Wirtschaft : Faksimile von Erstauflagen: Göttliche Ordnung aus Berliner Sicht

Detmar Doering

Seit Jahren beglückt uns die Reihe "Klassiker der Ökonomie" mit Faksimiles von Erstauflagen wirtschaftswissenschaftlicher Klassiker. Konnte sich bisher Glasgow eines Adam Smith oder London eines David Ricardo rühmen, so können sich nun auch die Berliner freuen, einen der ihren in dieser Reihe wiederzufinden.
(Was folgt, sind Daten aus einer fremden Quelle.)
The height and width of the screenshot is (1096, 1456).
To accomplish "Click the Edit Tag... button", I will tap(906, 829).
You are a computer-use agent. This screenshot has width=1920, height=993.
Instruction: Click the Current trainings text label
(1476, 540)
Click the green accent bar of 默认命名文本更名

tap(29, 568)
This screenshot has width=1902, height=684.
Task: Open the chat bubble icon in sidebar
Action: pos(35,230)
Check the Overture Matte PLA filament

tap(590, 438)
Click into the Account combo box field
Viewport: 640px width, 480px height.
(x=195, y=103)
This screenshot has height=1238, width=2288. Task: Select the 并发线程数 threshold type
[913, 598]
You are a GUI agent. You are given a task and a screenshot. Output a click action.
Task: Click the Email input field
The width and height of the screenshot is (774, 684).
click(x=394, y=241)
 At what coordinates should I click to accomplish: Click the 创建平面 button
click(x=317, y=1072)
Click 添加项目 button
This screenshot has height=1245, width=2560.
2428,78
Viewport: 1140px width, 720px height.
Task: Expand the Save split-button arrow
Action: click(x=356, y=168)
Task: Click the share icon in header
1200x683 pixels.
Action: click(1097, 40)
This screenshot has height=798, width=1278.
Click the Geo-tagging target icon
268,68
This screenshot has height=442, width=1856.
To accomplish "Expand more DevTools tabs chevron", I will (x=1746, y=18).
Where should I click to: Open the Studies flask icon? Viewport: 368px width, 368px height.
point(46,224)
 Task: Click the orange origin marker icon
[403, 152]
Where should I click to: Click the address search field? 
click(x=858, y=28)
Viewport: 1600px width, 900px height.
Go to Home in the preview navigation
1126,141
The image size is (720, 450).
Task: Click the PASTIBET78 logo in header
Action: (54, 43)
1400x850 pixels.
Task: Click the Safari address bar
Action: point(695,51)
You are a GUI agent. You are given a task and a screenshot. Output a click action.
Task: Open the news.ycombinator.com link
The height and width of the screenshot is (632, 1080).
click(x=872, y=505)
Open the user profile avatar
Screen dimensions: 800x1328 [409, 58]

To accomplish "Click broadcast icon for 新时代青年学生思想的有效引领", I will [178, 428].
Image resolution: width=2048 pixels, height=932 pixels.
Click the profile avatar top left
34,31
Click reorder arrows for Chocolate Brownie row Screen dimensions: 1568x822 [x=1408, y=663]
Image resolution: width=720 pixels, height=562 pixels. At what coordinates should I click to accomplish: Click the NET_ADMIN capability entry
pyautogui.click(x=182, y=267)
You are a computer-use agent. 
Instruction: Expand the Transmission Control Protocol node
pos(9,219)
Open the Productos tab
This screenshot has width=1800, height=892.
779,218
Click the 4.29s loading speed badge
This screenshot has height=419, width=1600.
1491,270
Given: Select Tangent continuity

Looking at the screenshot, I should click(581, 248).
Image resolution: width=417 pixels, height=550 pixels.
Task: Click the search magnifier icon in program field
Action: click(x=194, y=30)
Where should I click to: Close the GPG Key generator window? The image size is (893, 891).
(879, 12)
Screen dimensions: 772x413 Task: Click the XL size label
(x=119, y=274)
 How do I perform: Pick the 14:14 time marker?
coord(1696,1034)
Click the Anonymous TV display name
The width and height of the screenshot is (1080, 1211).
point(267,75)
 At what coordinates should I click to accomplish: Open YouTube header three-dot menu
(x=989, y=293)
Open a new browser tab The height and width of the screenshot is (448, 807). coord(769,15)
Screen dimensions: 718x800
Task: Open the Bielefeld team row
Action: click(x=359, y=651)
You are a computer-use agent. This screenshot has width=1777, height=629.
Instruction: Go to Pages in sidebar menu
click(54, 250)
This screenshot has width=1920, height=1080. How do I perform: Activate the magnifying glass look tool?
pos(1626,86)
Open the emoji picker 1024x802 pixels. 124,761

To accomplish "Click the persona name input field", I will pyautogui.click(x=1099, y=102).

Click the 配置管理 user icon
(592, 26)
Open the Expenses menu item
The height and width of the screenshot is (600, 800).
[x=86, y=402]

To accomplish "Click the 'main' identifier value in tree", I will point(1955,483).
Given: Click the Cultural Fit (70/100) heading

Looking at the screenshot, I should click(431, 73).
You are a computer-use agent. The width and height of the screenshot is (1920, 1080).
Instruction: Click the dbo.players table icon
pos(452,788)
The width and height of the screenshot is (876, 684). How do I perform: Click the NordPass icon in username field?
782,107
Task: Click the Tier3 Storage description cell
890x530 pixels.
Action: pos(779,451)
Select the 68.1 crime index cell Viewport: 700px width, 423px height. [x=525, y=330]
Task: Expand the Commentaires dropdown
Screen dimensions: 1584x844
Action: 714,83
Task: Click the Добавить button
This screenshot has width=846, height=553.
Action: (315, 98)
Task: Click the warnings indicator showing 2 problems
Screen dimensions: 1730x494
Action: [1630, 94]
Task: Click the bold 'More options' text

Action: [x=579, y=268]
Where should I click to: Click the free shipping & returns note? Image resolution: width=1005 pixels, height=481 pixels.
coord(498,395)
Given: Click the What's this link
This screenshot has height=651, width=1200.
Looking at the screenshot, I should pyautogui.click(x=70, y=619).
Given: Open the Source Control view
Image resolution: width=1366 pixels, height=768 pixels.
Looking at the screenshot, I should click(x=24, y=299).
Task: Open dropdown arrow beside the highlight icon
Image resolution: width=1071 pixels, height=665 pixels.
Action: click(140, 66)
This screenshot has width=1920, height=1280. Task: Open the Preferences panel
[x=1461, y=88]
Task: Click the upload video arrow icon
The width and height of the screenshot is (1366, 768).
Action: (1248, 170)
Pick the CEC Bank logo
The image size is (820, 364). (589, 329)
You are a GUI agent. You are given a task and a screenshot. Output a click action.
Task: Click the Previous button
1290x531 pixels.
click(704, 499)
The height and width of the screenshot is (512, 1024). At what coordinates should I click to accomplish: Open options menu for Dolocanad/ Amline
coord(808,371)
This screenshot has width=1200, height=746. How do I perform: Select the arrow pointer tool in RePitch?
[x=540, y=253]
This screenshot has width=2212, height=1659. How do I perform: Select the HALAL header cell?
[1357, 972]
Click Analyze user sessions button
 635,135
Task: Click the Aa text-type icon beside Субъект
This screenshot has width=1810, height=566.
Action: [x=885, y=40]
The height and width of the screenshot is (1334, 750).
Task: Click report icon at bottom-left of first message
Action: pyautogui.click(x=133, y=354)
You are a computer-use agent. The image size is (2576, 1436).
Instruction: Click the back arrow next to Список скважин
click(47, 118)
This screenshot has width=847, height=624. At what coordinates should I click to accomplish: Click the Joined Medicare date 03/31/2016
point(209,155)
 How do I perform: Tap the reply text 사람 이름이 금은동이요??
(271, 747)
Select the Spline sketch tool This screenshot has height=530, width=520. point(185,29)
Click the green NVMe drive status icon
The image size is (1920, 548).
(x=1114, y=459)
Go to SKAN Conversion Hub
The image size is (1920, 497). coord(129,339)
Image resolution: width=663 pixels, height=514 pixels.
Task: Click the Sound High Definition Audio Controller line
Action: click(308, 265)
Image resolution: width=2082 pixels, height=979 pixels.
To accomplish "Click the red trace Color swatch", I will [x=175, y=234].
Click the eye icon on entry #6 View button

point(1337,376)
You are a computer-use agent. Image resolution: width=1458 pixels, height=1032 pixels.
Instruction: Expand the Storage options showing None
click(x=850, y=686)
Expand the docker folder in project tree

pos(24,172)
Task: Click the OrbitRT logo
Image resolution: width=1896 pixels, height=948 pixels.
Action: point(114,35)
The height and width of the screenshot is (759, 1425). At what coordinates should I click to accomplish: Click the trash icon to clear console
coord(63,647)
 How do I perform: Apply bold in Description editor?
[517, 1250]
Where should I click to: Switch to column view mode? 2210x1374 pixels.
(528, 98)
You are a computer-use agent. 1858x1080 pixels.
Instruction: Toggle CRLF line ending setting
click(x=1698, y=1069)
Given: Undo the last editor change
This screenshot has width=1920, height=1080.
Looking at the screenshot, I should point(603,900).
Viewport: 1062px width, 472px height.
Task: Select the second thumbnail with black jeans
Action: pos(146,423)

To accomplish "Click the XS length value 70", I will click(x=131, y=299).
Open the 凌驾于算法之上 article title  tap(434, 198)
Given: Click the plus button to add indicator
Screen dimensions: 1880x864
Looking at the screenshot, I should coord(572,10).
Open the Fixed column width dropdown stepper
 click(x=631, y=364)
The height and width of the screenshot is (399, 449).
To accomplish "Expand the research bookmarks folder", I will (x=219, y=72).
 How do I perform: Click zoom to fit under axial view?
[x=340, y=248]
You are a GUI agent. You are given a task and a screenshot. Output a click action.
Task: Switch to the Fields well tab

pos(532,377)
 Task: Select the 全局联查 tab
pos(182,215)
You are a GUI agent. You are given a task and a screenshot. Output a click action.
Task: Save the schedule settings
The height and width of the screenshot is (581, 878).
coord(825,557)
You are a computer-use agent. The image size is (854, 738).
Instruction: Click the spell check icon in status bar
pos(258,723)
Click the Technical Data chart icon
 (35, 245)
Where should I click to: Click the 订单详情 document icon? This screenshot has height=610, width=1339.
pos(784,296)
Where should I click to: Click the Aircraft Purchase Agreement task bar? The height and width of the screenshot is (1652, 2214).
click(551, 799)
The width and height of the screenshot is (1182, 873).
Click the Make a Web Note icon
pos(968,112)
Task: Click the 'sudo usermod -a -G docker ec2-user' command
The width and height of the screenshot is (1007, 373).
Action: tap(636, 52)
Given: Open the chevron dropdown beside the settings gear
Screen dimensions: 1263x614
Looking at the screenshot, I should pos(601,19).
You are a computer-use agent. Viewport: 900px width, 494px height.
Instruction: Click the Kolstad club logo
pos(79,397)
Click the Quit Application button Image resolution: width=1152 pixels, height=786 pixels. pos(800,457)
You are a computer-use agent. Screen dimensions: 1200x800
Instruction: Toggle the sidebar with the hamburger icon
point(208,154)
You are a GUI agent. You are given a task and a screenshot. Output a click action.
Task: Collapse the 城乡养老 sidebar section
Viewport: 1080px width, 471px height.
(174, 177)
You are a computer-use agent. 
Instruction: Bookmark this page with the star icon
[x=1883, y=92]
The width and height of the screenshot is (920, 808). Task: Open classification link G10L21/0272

Johann Peter Süßmilch wurde 1707 in Zehlendorf geboren und starb 1767 in Berlin-Cölln. Er war zunächst Regimentsprediger und später Oberkonsistorialrat. Auch sein hier vorliegendes Meisterwerk "Die göttliche Ordnung" ist ohne die pietistische Religiosität des friederizianischen Theologen kaum denkbar. Doch hinter aller religiösen Absicht steckt eine überaus "moderne" Pionierleistung der Ökonomie. Süßmilchs Interesse galt der Bevölkerungswissenschaft. In ganz Preußen sammelte er Daten aus Kirchenbüchern über Geburten, Todesfälle und Todesursachen, um sie dann noch mit unzähligen Daten zu vergleichen, die in anderen Ländern bereits publiziert worden waren. Es war keine Sammelei als Selbstzweck, sondern es diente der Entdeckung ökonomischer Gesetzmäßigkeiten, die er eben als Ausdruck der "göttlichen Ordnung" verstand. Ohne in einen starren Dogmatismus zu verfallen, sieht Süßmilch - wohl zurecht, wie wir heute wissen - in der Bevölkerungsvermehrung potenziell durchaus einen Motor für die Wohlstandszunahme.